5. Par un arrêté n° 2020-00799 du 1er octobre 2020, régulièrement publié au recueil n° 75-2020-328 des actes administratifs spécial de la préfecture de police le même jour, le préfet de police a donné à M. B... F..., attaché d'administration de l'Etat au sein du 12ème bureau de la direction générale de la préfecture de police et signataire de la décision attaquée, délégation à effet de signer tous les actes dans la limite de ses attributions, au nombre desquelles figure la police des étrangers. Il ressort de l'original de cet arrêté qu'il comporte la signature de M. D... G..., préfet de police. La circonstance que l'ampliation de cet arrêté ne comporte pas la signature de son auteur est sans incidence sur sa légalité. Le moyen tiré de ce que la décision attaquée aurait été pris par une autorité incompétente doit, par suite, être écarté comme manquant en fait.
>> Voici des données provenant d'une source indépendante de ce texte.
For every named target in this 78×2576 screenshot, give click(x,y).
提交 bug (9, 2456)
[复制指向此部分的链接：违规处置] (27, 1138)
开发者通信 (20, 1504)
6. En deuxième lieu, aux termes de l'article L. 211-2 du code des relations entre le public et l'administration : " Les personnes physiques ou morales ont le droit d'être informées sans délai des motifs des décisions administratives individuelles défavorables qui les concernent. / A cet effet, doivent être motivées les décisions qui : 1° Restreignent l'exercice des libertés publiques ou, de manière générale, constituent une mesure de police (...) ". Aux termes de l'article L. 211-5 du même code : " La motivation exigée par le présent chapitre doit être écrite et comporter l'énoncé des considérations de droit et de fait qui constituent le fondement de la décision ".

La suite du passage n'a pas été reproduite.